Briggs saw the value of such laws. "A coalition of homosexual teachers and their allies are trying to use the vast power of our school system to impose their own brand of non-morality on your children," Briggs argued.

Using the zeal that Californians had shown earlier that year against rising taxes, Briggs tried to work the state's voters into a similar frenzy about homosexuals. The Proposition 6 ballot argument called Proposition 13, the landmark property tax initiative passed six months earlier, "a model and inspiration for the rest of the nation," and urged voters that Prop 6 would send the same kind of message, this time against gays.

Just as Prop 22, also known as the Knight Initiative, has been funded by the Mormon and Catholic churches, the campaign for Proposition 6 was heavily funded by churches and also received $1 million from Carl Karcher, the founder of the Carl's Jr. fast-food chain. Karcher, who turned 83 this year, has consistently donated money to high-profile right-wing campaigns.

[Asked whether Karcher had contributed to Proposition 22, a secretary in his office responded with a question: "Are you gay?" Further pressing elicited another question: "Do you support the initiative?" Finally, Karcher's office declined to state whether he had given money to the campaign.]

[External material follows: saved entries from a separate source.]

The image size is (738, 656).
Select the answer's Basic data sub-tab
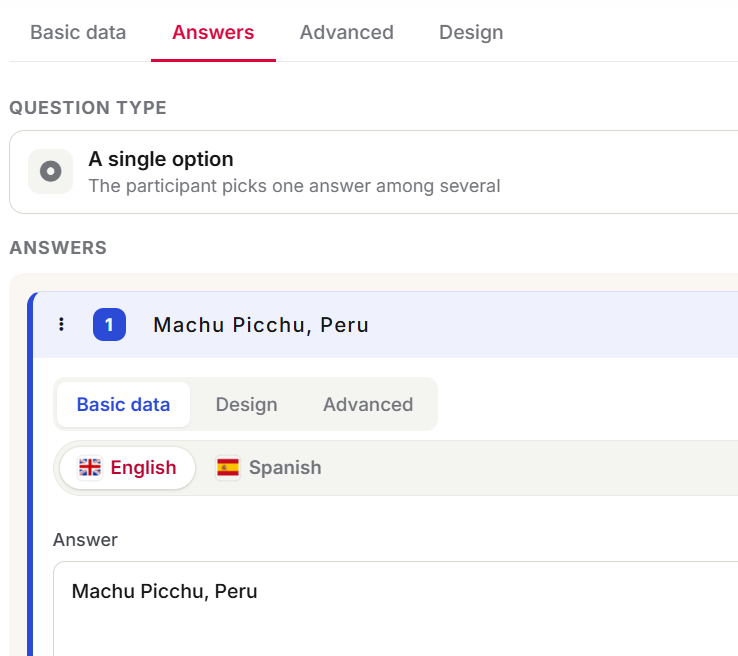pos(123,405)
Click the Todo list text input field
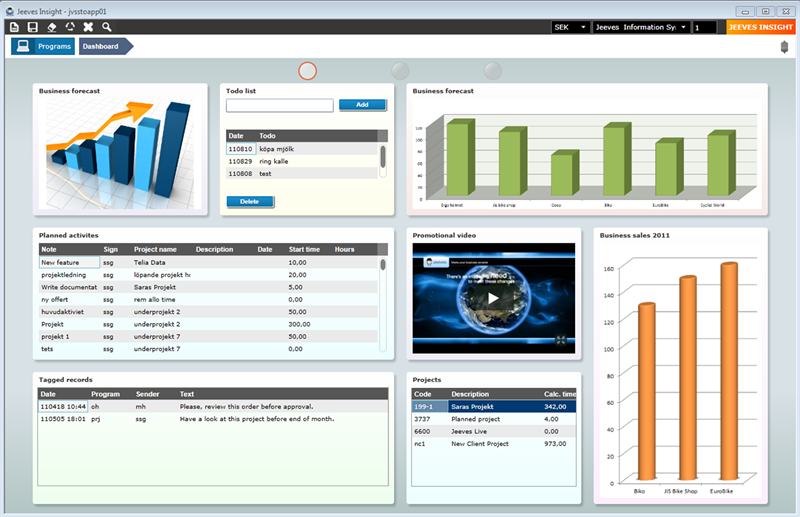Screen dimensions: 800x517 click(279, 105)
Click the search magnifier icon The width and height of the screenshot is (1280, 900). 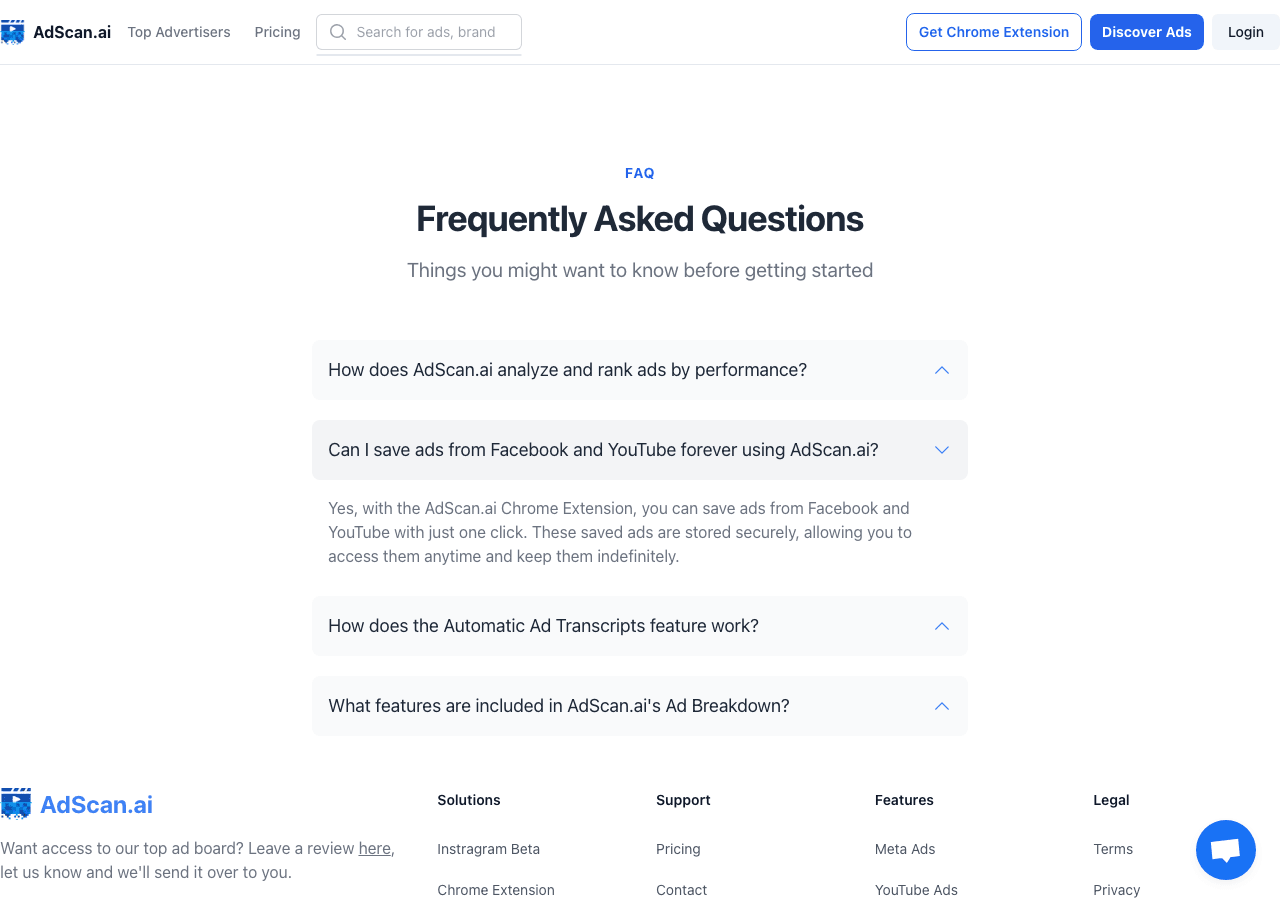click(x=338, y=32)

The early stages of Briggs' attempt to win support for Proposition 6 looked promising, with the first polls showing 75 percent in favor of the measure. Just two months before the election, a Field Poll found that the public was behind the initiative 61 percent to 31 percent.

David Mixner, a Democratic political consultant, in 1993 became the first openly gay advisor to President Clinton. Mixner had recently come out of the closet, and headed the No on 6 campaign for southern California.

Facing an uphill battle, Mixner used his political skills to paint the initiative in the darkest light possible, as a McCarthy-like assault on civil rights. He was able to turn the public around by winning almost unanimous endorsements for the No on 6 campaign from the Hollywood community.

His biggest coup, by working closeted contacts in the Governor's office, was scoring Ronald Reagan's official opposition to Proposition 6.

The measure's 59-41 percent defeat, a margin of over a million votes, is remembered as a golden era gay political victory.

San Francisco Supervisor Harvey Milk, who headed the campaign in northern California, played a large part in energizing the community.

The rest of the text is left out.